The following information was reprinted from Down Syndrome Quarterly, Volume 4, Number 3, September 1999. The article was written as a guide to pediatricians, but can be reviewed and printed by parents to assist with their child's health and well-being.
Infancy (1 - 12 months) History: Review parental concerns. Question about respiratory infections (especially otitis media); for constipation, use aggressive dietary management and consider Hirschsprung disease if resistant to dietary changes and stool softeners. Solicit parental concerns regarding vision and hearing.
Exam: General neurological, neuromotor, and musculoskeletal examination; must visualize tympanic membranes or refer to ear, nose and throat (ENT) specialist, especially if suspicious of otitis media.
Lab and Consults: Evaluation by a pediatric cardiologist including echocardiogram (if not done in newborn period): remember to consider progressive pulmonary hypertension in DS patients with a VSD or atrioventricular septal defect who are having little or no symptoms of heart failure in this age group. Auditory brainstem response test (ABR) by 3 months of age if not performed previously or if previous results are suspicious. Pediatric ophthalmology evaluation by six months of age (earlier if nystagmus, strabismus or indications of poor vision are present). Thyroid function test (TSH and T4), at 6 and 12 months of age. Evaluation by ENT specialist for recurrent otitis media as needed.

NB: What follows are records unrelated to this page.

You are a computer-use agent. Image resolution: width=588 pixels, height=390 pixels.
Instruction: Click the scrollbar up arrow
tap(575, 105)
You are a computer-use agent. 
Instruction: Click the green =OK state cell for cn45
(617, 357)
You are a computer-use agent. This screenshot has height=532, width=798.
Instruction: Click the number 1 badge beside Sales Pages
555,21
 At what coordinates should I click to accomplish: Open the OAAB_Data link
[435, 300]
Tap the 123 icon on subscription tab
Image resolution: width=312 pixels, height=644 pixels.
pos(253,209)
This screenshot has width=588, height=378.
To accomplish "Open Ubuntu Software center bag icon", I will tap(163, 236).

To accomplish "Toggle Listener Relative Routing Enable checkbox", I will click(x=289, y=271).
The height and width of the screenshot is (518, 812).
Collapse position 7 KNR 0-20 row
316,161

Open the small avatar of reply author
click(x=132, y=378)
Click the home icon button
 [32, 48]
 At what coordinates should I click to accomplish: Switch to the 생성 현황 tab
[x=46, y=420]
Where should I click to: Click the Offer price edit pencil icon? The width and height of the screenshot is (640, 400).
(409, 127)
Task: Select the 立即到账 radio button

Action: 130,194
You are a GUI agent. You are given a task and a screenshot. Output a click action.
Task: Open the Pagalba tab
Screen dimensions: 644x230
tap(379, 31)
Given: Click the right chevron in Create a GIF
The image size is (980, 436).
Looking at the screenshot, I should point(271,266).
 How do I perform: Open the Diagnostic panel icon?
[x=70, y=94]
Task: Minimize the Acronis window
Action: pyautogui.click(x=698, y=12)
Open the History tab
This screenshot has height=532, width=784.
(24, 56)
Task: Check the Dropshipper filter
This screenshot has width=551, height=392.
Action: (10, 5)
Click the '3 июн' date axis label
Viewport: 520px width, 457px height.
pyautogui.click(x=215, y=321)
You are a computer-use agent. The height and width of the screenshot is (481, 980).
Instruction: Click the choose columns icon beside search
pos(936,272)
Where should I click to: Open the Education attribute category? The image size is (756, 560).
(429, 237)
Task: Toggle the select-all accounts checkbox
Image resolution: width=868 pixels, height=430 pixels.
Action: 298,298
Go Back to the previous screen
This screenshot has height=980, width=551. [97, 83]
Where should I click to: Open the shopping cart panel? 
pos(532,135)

Developmental: Discuss early intervention and refer for enrollment in local program (if not done during the neonatal period). This usually includes physical and occupational therapy evaluations and a developmental assessment.
Recommendations: Application for Supplemental Security Income (SSI) (depending on family income); consider estate planning and custody arrangements; continue family support; continue SBE prophylaxis for children with cardiac defects.